Passage
Although I have dress leather shoes on board that had curiously enough not become covered in mildew, how was I going to get them polished up? Then I remember that there is a shoe-shine stand over near the Municipio, and of course there are lots of little seven-year-old urchins on the streets eager to spit-polish leather shoes. Although leather shoes give you a certain standing in Latin America (nice sandals are acceptable, flip-flops are déclassé and bare feet are common amongst the poor and confirms that you really are at the bottom of the social heap). Cruisers don’t usually wear leather shoes; too impractical around the salt water and in the salty air. So, I had not taken real note of the shoe-shine guy till now.

The first time I take my shoes ashore in a plastic shopping bag, there is a cute little kid hanging around the restaurant with his little wooden box. Shoe-shiners and shoe-shine boys are an open testimonial that poverty is rampant and that fifty percent of the population of Latin America is under the age of 18. Even so, only the poorest of boys (no girls) – and there are plenty of them- are reduced to shoe-shining; in the major cities of Latin America shoeshine boys, often homeless, run around in swarms, surviving hand to mouth in the streets, sometimes killing themselves with cheap drugs and slipping into petty –and, if they live long enough, later perhaps – into violent crime. You can view it as a Dickens novel but leave out the upbeat moral lessons. It’s genuine poverty with not much chance of ever rising above it.


There are shoeshine boys of this kind even in little, backwater Bahía, though perhaps the scene here is not as desperate and the boys don’t run in such large packs. But, you do sometimes see them playing cards in a side alley or smoking, BS-ing and quarrelling with each other at the curbside. Or, they hang around gringo restaurants - hoping for business, perhaps, but also thinking they might get your leftover food, too. Sometimes, they just want coins so they can play video games.

Raw data
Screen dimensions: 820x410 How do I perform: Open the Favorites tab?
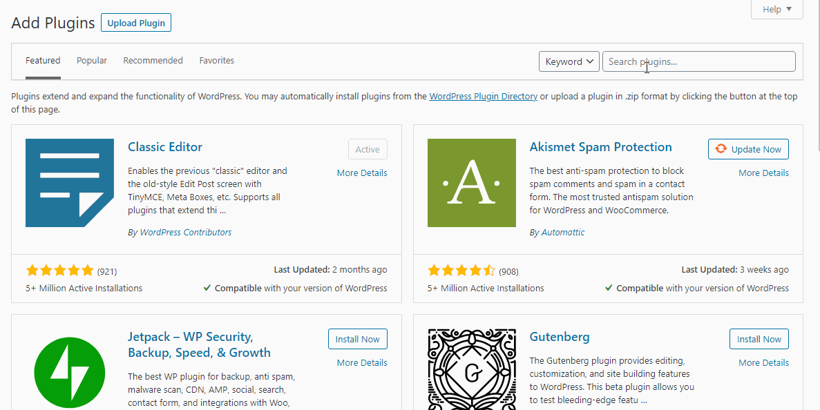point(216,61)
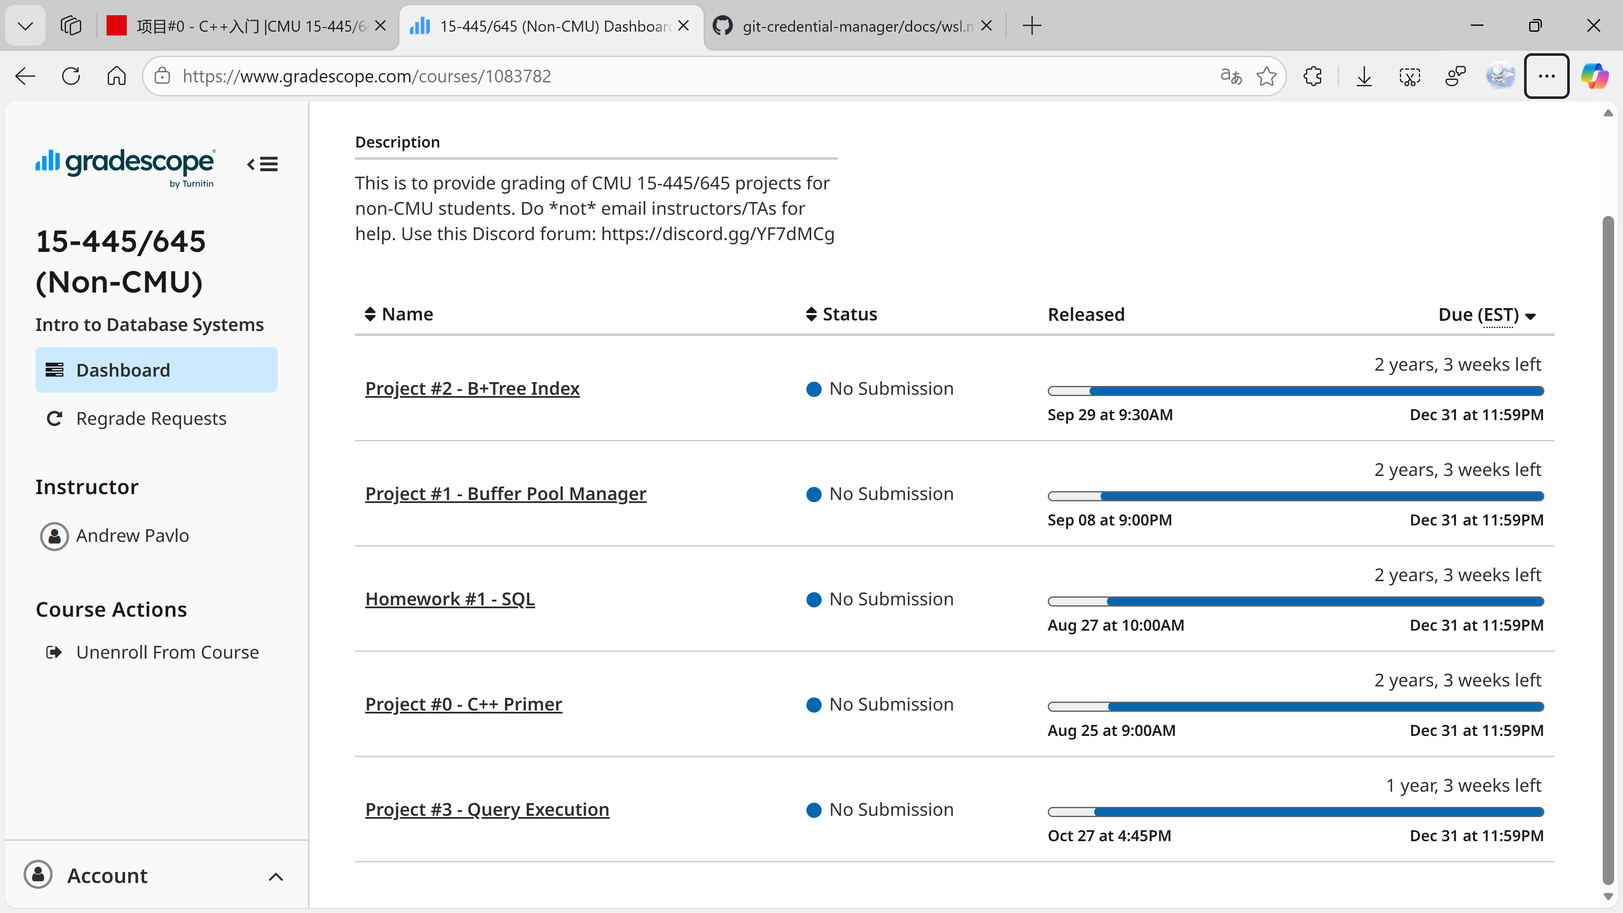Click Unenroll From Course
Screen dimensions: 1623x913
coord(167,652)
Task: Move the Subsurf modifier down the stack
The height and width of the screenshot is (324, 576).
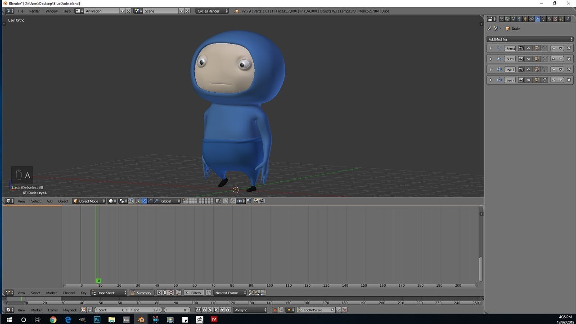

Exercises
1) Quote the shoeshine passage from "There are shoeshine" up to and including "play video games.".
2) The shoeshine passage links several ways of going shod, including going barefoot, to social standing in Latin America. Name every one of them.
Answer using only the shoeshine passage, not the data.

Answers for the exercise
1)
There are shoeshine boys of this kind even in little, backwater Bahía, though perhaps the scene here is not as desperate and the boys don’t run in such large packs. But, you do sometimes see them playing cards in a side alley or smoking, BS-ing and quarrelling with each other at the curbside. Or, they hang around gringo restaurants - hoping for business, perhaps, but also thinking they might get your leftover food, too. Sometimes, they just want coins so they can play video games.

2) Leather shoes, nice sandals, flip-flops, bare feet